A Belotur, empresa municipal de turismo de Belo Horizonte, responsável pela organização do evento, não se pronunciou sobre uma possível data.
Os blocos de rua que, se tornaram o grande destaque do carnaval da cidade, reclamam de uma falta de conversa com o poder público e também sentem o peso do cancelamento de shows e eventos.

A maioria dos blocos possui bandas que movimentam a cultura da cidade, como explica Geo Cardoso, presidente da liga belo-horizontina de blocos.
"O momento agora é mesmo de priorizar a questão da saúde e auxílio de sobrevivência de boa parte da população, mas dentro dos nossos blocos a gente tem aí trabalhadores da cultura da música que estão sofrendo nesse momento e diante desse cenário, de uma possibilidade de adiamento ou não ter um carnaval, eu acredito que mais provável é ser adiado".
Para o presidente da Liga das Escolas de Samba, Márcio Eustáquio Tata, o momento é difícil.
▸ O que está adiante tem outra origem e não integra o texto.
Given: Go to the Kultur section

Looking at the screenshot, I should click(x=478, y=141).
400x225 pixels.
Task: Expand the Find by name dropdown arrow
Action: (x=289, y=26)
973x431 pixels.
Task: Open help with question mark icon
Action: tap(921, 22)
Tatá explica que tem havido sim algumas conversas entre a Belotur e as escolas de samba.
"Na tentativa de pensar em datas alternativas, o melhor de todos seria o fim da pandemia. A gente não vai fazer carnaval em cima do luto de ninguém, a gente não tem nem esse espírito. Então, a gente tá de olho para que se consiga o adiamento do carnaval como está previsto no Brasil todo. Nesse momento a gente não pode dar nenhuma certeza", afirma.